**TASK PROMPT**
Among the entries below, only the lines from the one with "Click the 美化 beautify button" through the one with "You are a computer-use agent." are to be retyped, exactly and without pictures.

**DATA TO USE**
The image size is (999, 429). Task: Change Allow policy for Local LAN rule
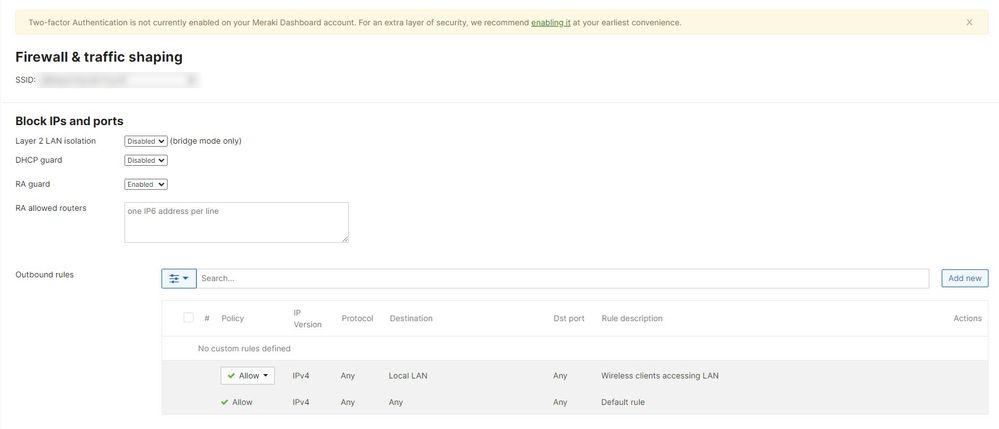pyautogui.click(x=247, y=376)
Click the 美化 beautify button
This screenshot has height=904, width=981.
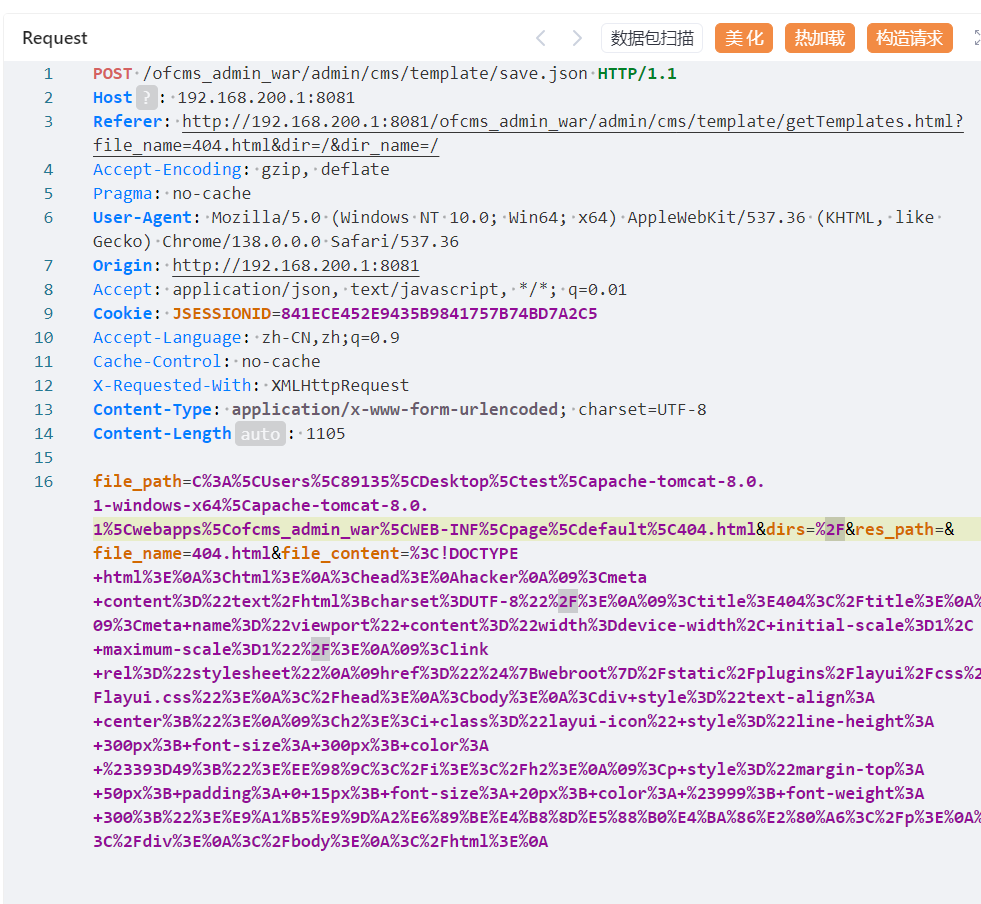(x=744, y=38)
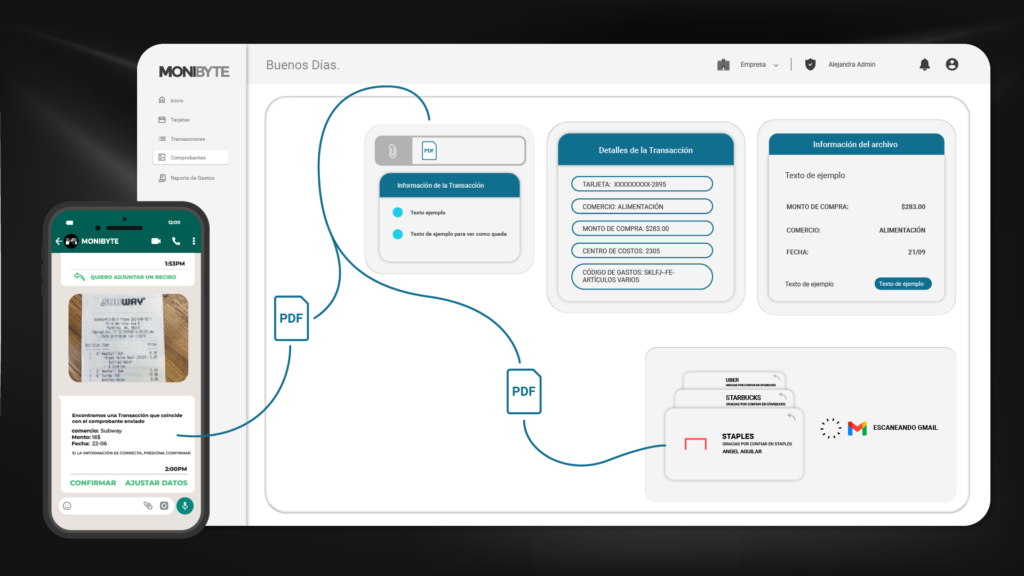Image resolution: width=1024 pixels, height=576 pixels.
Task: Click the reply arrow on Staples card
Action: 791,417
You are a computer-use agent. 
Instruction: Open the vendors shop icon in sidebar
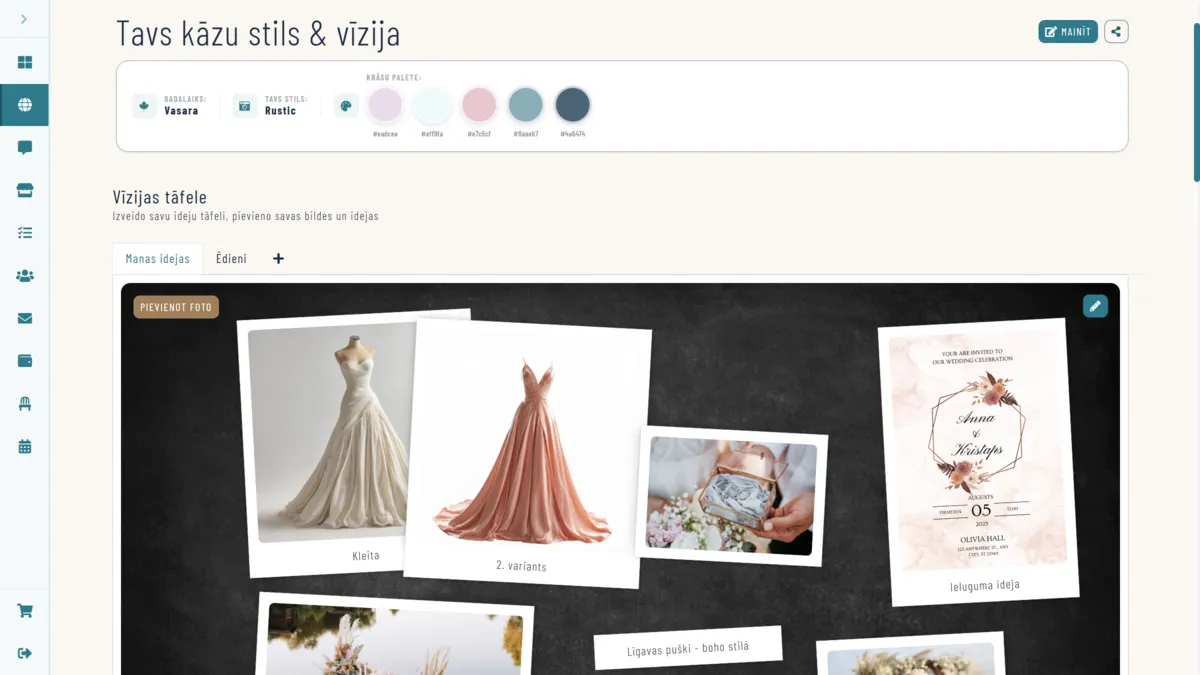pos(25,190)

**WRITTEN SOLUTION**
Click the 美化 beautify button
This screenshot has height=904, width=981.
(x=744, y=38)
Image resolution: width=1024 pixels, height=576 pixels.
Task: Click the reply arrow on Staples card
Action: 791,417
You are a computer-use agent. 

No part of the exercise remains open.